↓

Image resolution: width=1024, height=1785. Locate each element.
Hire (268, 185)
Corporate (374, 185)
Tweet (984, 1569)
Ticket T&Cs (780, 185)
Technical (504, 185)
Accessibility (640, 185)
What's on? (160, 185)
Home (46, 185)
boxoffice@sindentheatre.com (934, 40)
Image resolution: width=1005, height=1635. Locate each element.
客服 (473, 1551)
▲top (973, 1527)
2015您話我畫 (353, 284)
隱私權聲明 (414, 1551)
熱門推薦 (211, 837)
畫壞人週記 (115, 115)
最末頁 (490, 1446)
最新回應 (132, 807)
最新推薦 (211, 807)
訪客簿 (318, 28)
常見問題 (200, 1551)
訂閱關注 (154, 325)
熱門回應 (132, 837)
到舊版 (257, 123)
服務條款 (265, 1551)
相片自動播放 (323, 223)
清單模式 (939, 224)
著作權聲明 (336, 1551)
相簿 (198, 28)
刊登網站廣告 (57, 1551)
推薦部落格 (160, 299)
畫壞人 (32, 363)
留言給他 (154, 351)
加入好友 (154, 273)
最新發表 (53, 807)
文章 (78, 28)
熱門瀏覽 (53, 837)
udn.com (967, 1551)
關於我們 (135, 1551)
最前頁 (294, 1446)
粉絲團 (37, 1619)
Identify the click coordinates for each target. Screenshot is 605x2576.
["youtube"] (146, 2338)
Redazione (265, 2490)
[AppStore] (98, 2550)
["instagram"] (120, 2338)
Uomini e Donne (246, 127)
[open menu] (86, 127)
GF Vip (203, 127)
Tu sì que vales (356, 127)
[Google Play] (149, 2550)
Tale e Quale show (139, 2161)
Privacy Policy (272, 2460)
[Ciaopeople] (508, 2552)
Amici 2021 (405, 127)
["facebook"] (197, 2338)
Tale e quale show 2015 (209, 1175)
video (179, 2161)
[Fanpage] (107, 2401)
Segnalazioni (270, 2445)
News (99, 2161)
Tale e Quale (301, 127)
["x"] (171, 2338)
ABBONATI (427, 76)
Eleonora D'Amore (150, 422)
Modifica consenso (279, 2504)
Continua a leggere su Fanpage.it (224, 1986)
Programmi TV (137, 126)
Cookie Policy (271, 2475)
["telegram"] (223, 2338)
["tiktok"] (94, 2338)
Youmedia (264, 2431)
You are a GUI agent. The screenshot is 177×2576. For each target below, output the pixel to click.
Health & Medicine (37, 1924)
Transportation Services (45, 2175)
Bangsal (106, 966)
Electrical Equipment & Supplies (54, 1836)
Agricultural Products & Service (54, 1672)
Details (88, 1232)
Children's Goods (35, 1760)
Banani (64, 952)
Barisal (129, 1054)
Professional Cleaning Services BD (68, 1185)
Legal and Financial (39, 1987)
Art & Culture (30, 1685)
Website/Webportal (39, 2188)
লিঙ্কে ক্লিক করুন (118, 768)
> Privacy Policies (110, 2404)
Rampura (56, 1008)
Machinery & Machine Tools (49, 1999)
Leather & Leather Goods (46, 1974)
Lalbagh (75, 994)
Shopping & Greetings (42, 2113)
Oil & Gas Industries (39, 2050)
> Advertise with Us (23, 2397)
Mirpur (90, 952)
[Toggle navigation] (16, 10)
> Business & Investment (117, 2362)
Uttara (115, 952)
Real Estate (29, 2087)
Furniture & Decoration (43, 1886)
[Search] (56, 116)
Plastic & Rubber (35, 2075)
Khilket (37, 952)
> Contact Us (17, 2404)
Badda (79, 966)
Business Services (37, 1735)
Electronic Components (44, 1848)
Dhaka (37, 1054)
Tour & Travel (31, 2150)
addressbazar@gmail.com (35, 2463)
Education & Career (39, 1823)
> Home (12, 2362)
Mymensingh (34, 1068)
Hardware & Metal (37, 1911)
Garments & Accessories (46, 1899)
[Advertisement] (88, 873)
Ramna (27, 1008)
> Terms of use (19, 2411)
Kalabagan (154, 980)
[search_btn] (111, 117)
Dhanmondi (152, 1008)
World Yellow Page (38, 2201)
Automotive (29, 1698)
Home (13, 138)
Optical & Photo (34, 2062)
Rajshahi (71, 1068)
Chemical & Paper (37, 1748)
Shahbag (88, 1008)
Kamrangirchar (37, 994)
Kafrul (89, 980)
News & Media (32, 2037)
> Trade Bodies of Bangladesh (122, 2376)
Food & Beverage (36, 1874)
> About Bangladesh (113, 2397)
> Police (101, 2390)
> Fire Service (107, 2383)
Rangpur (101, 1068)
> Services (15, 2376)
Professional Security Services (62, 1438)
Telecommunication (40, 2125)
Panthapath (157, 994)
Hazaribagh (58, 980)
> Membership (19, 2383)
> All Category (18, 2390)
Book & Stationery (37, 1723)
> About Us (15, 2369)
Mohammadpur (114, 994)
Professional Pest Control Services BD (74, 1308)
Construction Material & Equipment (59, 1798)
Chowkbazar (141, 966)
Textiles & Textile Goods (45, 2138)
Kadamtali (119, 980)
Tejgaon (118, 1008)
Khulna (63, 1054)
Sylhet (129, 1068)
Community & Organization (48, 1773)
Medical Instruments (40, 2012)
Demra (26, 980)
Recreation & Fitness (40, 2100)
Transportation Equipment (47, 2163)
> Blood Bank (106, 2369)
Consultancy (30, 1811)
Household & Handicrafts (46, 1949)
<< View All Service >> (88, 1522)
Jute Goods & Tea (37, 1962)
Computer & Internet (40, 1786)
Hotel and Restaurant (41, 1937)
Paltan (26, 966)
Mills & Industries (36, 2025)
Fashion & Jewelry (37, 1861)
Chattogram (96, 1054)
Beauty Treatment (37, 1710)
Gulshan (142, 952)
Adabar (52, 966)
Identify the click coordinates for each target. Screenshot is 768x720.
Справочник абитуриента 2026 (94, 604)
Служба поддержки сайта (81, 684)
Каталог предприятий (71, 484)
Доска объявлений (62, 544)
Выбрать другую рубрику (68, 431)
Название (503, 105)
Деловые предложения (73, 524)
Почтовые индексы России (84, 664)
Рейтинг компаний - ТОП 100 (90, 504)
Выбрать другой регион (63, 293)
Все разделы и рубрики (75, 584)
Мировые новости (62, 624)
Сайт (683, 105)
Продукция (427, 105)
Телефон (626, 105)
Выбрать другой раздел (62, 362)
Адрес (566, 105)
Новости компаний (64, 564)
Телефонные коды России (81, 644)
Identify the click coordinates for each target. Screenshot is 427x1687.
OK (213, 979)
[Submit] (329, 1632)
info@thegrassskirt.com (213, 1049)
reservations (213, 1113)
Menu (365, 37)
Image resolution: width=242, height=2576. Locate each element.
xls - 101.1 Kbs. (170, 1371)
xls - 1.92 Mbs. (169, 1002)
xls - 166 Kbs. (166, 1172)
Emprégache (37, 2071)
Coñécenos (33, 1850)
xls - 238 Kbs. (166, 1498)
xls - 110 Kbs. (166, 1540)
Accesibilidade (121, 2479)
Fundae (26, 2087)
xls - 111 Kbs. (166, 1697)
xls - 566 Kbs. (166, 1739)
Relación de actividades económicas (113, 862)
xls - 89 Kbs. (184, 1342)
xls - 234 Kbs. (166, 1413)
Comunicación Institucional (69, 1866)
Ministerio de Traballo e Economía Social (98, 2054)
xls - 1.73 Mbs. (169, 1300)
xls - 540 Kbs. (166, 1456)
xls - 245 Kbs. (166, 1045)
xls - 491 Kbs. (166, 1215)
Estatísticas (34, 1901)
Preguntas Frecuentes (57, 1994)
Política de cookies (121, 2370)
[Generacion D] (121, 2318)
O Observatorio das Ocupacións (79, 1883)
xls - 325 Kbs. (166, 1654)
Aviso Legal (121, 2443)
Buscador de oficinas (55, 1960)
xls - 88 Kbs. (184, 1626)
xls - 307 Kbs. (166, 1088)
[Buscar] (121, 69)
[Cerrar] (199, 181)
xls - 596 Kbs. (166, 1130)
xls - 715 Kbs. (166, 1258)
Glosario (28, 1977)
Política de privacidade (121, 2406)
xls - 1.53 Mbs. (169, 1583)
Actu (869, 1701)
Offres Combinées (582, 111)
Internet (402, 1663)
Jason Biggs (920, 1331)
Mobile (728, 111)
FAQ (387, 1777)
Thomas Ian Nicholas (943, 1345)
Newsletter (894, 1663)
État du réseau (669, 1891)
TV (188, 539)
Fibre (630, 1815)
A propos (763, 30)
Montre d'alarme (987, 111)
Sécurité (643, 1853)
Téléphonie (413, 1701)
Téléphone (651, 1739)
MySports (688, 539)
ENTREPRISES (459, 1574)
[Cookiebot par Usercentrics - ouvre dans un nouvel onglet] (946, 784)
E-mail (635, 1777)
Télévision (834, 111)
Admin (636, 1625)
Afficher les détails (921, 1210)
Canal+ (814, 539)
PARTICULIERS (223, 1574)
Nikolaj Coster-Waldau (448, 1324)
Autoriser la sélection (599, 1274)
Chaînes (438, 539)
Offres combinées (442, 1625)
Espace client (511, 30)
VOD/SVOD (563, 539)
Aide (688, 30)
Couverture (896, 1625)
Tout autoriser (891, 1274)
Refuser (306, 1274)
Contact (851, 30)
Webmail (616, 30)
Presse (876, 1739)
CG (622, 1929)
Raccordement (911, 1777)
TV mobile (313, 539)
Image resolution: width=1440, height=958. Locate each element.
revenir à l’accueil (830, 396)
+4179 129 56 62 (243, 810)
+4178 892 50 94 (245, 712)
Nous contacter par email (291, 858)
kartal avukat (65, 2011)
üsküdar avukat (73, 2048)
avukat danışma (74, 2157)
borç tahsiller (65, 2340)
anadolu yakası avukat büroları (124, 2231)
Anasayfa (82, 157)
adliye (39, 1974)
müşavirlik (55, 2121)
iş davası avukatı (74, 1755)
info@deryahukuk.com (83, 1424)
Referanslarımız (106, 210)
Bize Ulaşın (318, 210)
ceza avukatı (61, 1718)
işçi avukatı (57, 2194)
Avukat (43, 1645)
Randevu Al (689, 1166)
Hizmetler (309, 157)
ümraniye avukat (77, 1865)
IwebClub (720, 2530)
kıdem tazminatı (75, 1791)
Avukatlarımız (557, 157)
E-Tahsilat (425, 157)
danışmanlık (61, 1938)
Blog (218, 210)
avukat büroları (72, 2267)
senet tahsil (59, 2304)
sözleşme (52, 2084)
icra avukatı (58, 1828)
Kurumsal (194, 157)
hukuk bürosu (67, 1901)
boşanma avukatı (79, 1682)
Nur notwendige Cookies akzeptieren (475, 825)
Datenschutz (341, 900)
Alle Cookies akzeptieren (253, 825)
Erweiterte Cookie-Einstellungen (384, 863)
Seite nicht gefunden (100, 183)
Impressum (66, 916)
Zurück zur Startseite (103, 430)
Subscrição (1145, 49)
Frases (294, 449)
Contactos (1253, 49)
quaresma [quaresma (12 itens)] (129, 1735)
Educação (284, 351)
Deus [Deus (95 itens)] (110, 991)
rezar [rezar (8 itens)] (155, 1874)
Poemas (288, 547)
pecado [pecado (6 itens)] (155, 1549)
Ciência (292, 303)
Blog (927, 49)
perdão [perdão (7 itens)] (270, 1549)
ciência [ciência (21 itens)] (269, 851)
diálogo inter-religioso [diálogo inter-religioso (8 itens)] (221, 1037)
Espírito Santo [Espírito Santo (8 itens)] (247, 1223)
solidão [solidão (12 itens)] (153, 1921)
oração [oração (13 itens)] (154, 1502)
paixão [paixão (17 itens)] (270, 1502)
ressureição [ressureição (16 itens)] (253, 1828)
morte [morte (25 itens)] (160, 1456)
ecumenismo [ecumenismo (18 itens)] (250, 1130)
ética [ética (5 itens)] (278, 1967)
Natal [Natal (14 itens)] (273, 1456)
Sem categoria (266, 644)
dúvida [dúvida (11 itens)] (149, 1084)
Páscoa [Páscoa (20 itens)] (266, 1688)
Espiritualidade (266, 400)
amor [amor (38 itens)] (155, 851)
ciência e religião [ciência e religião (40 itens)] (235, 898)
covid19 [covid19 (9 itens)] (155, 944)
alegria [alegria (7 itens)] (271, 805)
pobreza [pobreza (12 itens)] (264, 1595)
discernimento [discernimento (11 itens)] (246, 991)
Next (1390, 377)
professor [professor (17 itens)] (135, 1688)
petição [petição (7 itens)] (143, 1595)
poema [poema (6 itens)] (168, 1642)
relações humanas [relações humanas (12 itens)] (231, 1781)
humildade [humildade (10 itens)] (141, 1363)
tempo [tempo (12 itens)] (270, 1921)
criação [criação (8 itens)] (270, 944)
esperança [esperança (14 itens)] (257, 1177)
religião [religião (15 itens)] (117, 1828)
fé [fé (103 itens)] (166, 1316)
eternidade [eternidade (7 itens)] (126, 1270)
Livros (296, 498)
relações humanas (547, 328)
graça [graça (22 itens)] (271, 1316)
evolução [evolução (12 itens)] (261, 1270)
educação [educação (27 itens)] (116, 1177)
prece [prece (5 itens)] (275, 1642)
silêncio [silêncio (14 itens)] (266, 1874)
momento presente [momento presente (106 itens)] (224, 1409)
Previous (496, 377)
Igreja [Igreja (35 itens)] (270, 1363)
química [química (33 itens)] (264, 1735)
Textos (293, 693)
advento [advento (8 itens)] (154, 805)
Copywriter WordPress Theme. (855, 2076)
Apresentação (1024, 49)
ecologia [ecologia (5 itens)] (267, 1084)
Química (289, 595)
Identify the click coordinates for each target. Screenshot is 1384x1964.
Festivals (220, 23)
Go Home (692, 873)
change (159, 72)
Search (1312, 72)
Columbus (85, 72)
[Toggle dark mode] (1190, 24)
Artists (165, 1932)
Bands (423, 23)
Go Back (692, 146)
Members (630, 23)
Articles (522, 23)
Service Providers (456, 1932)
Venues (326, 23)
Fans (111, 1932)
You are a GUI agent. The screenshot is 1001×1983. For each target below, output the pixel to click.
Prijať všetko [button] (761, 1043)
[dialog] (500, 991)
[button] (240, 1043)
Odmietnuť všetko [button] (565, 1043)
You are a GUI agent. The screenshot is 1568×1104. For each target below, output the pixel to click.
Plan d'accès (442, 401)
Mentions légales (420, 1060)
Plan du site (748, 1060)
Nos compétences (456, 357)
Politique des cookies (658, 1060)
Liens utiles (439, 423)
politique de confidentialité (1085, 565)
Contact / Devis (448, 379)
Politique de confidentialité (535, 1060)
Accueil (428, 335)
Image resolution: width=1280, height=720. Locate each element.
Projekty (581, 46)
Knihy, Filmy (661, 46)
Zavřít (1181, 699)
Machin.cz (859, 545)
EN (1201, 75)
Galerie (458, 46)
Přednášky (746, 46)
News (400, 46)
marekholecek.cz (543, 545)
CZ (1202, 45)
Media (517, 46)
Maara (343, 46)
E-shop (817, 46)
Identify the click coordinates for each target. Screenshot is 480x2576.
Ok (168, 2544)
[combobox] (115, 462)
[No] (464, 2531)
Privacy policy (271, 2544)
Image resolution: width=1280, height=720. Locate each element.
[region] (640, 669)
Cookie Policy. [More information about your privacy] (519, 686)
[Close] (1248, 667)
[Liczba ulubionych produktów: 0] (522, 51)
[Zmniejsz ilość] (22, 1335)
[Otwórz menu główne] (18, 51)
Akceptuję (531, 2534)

↑

▶ [EXERCISE REQUIREMENTS]:
Rescale the material starting at the line containing "Seite nicht gefunden (100, 183)" and ending at the line containing "Apresentação (1024, 49)", repeating every line with its request text unchanged and multiplying each answer coordinate by 1.55, then rounding to whole numbers with halves rounded up. Return only those lines.

▶ [COMPLETED TASK]:
Seite nicht gefunden (155, 284)
Impressum (102, 1420)
Zurück zur Startseite (160, 667)
Subscrição (1775, 76)
Frases (456, 696)
Contactos (1942, 76)
quaresma [quaresma (12 itens)] (200, 2689)
Educação (440, 544)
Deus [Deus (95 itens)] (171, 1536)
rezar [rezar (8 itens)] (240, 2905)
Poemas (446, 848)
pecado [pecado (6 itens)] (240, 2401)
Ciência (453, 470)
Blog (1437, 76)
perdão [perdão (7 itens)] (419, 2401)
ciência [ciência (21 itens)] (417, 1319)
diálogo inter-religioso [diálogo inter-religioso (8 itens)] (343, 1607)
Espírito Santo [Espírito Santo (8 itens)] (383, 1896)
solidão [solidão (12 itens)] (237, 2978)
oração [oração (13 itens)] (239, 2328)
paixão [paixão (17 itens)] (419, 2328)
ressureição [ressureição (16 itens)] (392, 2833)
morte [morte (25 itens)] (248, 2257)
ecumenismo [ecumenismo (18 itens)] (388, 1752)
ética [ética (5 itens)] (431, 3049)
Natal [Natal (14 itens)] (423, 2257)
Sem categoria (412, 998)
dúvida [dúvida (11 itens)] (231, 1680)
Páscoa [Páscoa (20 itens)] (412, 2616)
Espiritualidade (412, 620)
amor [amor (38 itens)] (240, 1319)
ciência e religião [ciência e religião (40 itens)] (364, 1392)
covid19 [covid19 (9 itens)] (240, 1463)
alegria [alegria (7 itens)] (420, 1248)
pobreza [pobreza (12 itens)] (409, 2472)
discernimento [discernimento (11 itens)] (381, 1536)
Next (2155, 584)
professor [professor (17 itens)] (209, 2616)
petição [petição (7 itens)] (222, 2472)
poema [poema (6 itens)] (260, 2545)
relações humanas [relações humanas (12 itens)] (358, 2761)
humildade [humildade (10 itens)] (219, 2113)
tempo [tempo (12 itens)] (419, 2978)
criação [criação (8 itens)] (419, 1463)
esperança [esperança (14 itens)] (398, 1824)
religião [religião (15 itens)] (181, 2833)
fé [fé (103 itens)] (257, 2040)
eternidade [eternidade (7 itens)] (195, 1969)
Livros (459, 772)
relações humanas (848, 508)
graça [graça (22 itens)] (420, 2040)
evolução [evolução (12 itens)] (405, 1969)
educação [educação (27 itens)] (180, 1824)
prece [prece (5 itens)] (426, 2545)
silêncio [silêncio (14 itens)] (412, 2905)
momento presente [momento presente (106 itens)] (347, 2184)
Previous (769, 584)
Igreja [Igreja (35 itens)] (419, 2113)
química [química (33 itens)] (409, 2689)
Textos (454, 1074)
advento [advento (8 itens)] (239, 1248)
Copywriter WordPress Theme. (1325, 3218)
Apresentação (1587, 76)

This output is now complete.